Photo: Anucha Sirivisansuwan / Getty Images

Even when walking through the supermarket, they catch your eye: the green stickers with the »CO2-neutral« seal.

There are now so many of them that the world should almost be saved.

Whether coffee, toothbrushes or poultry - all climate savers, one might think.

Of course that's not true - with any product.

The coffee is brought from Central America to Germany by ship, the meat is produced in CO2-intensive factory farming and the production of plastic toothbrushes also has a climate footprint.

The climate-neutral seal is a clever pick into the marketing box: The companies donate to climate protection projects in developing countries - allegedly in the amount that they emit CO₂ for their product.

In return, they receive CO2 credits.

The donation to eco-projects becomes a »climate neutral« product.

But there are several catches: At what price did the companies acquire their certificates?

Were you there to see the climate benefits of the projects?

Or do you only know the colorful pictures of the project operators?

Who checks whether CO₂ is actually being saved?

The 200 or so countries of the World Climate Agreement are currently asking themselves these questions: The UN wants to allow compensation under the umbrella of the Paris Agreement in the future.

Soon, not only companies but also states could improve their climate targets with the credits - or earn money from them when they sell them.
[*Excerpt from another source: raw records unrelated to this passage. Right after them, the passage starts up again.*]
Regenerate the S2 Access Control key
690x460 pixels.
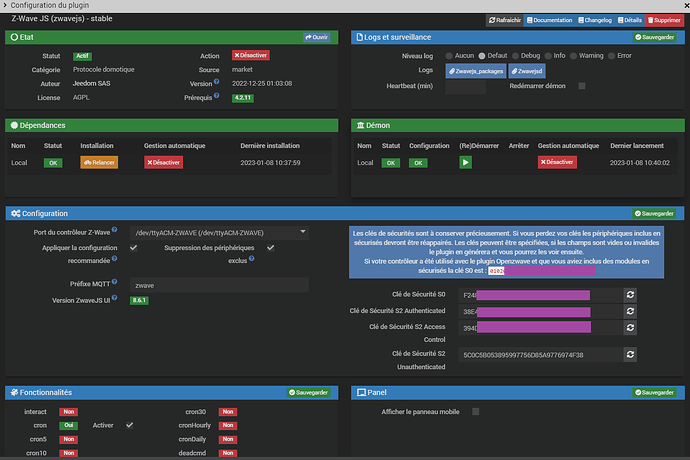point(630,327)
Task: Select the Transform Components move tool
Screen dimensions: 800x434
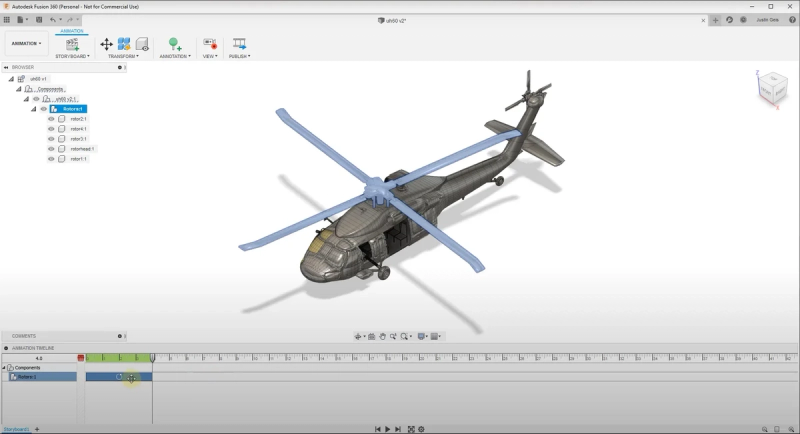Action: click(106, 44)
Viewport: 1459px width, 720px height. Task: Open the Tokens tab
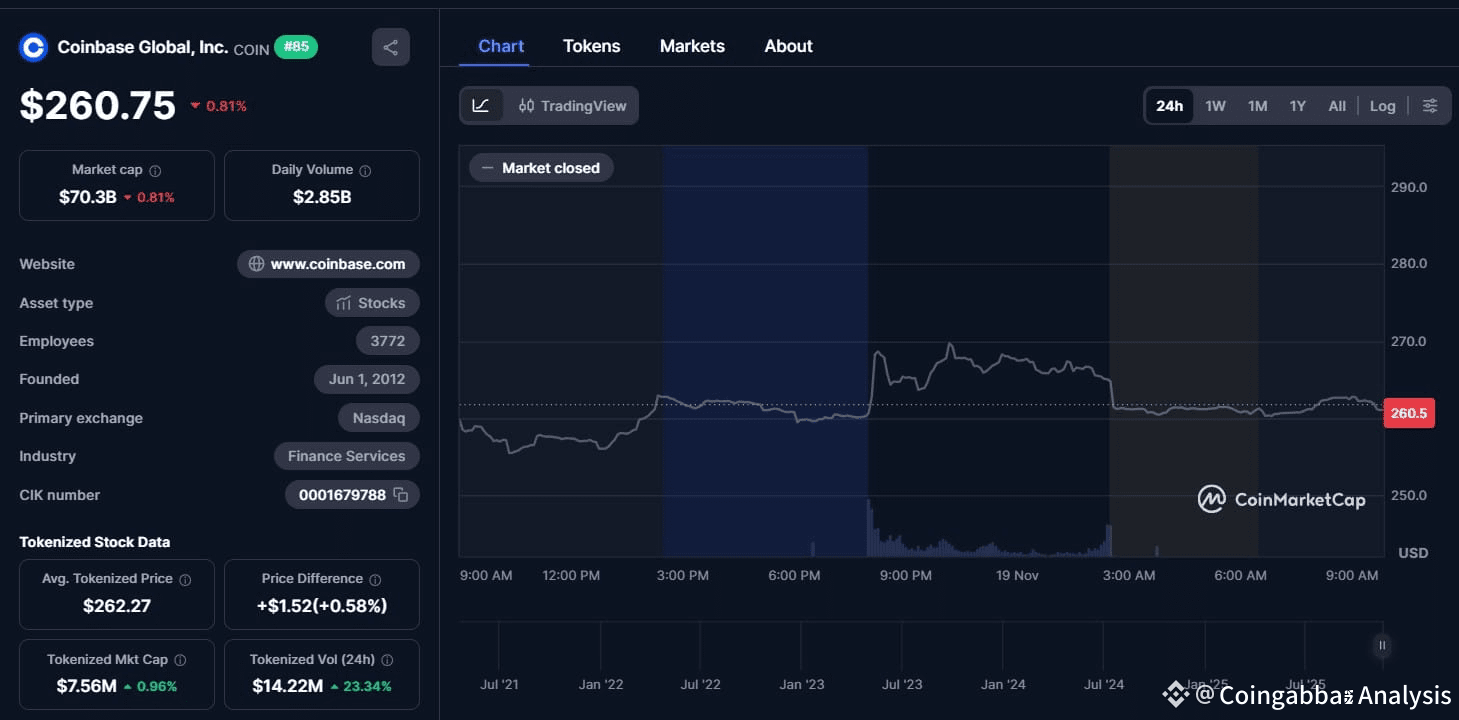click(x=592, y=46)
The UN climate commissioner and former head of the Bank of England, Mark Carney, has now set up a "task force" together with companies from the financial sector to give new impetus to global carbon trading.

His goal: to expand today's 300 million dollar market to up to 100 billion.

In just ten years, the trade in greenhouse gas credits could increase to a volume of 50 billion dollars per year, estimates the management consultancy McKinsey in a recent report.

With a few euros you can "wash yourself green"

The reason: A total of 127 countries have already announced that they will no longer emit greenhouse gases by the middle of the century, including major emitters such as the USA, China and the EU.

They too want to attach the sticker "climate neutral" to their lapels, as do corporations, companies or airlines.

They all promise to reduce their emissions to zero in the next 30 to 40 years.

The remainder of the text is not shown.